____ Data to examine

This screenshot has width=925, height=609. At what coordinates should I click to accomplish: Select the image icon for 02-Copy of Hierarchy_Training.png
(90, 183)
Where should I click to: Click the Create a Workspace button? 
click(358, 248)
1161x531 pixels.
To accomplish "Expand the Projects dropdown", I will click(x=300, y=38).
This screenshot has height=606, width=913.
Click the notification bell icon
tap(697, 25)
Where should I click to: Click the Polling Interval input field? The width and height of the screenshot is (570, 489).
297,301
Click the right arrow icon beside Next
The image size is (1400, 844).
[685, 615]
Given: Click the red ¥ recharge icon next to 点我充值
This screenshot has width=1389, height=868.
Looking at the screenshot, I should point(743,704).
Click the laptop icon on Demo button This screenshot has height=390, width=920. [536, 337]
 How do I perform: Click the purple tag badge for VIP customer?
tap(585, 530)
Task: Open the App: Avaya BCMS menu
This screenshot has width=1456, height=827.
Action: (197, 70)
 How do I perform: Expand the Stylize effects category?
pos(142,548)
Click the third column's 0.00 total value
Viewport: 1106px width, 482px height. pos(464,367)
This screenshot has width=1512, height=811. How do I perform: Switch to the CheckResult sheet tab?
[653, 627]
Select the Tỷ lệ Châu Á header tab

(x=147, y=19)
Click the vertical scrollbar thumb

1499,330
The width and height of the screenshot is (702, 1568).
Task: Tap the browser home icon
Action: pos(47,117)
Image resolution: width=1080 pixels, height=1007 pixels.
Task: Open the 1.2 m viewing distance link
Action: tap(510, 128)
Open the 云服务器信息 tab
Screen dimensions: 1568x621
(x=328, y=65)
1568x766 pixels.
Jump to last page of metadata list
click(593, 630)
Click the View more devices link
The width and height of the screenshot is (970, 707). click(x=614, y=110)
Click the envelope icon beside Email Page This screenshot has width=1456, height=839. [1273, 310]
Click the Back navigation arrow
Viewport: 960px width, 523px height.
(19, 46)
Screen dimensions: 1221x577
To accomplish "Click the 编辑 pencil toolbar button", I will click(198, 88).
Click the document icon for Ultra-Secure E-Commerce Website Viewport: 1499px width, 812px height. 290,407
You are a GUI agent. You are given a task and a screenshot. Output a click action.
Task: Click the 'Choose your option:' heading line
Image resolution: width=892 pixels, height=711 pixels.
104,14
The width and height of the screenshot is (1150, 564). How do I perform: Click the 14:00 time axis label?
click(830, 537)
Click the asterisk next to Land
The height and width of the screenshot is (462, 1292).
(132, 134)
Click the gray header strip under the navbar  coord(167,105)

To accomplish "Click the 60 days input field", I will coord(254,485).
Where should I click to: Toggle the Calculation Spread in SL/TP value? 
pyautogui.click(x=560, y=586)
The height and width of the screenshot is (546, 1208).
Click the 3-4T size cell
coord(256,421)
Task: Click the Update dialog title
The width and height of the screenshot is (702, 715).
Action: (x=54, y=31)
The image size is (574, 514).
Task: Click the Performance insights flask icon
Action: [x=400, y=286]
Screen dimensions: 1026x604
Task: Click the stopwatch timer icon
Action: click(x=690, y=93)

________

Reproduce exactly the line that holds "The height and width of the screenshot is (546, 1208).", then every line after it, ending with the final line of the records above.

The height and width of the screenshot is (546, 1208).
Click the 3-4T size cell
coord(256,421)
Task: Click the Update dialog title
The width and height of the screenshot is (702, 715).
Action: (x=54, y=31)
The image size is (574, 514).
Task: Click the Performance insights flask icon
Action: [x=400, y=286]
Screen dimensions: 1026x604
Task: Click the stopwatch timer icon
Action: click(x=690, y=93)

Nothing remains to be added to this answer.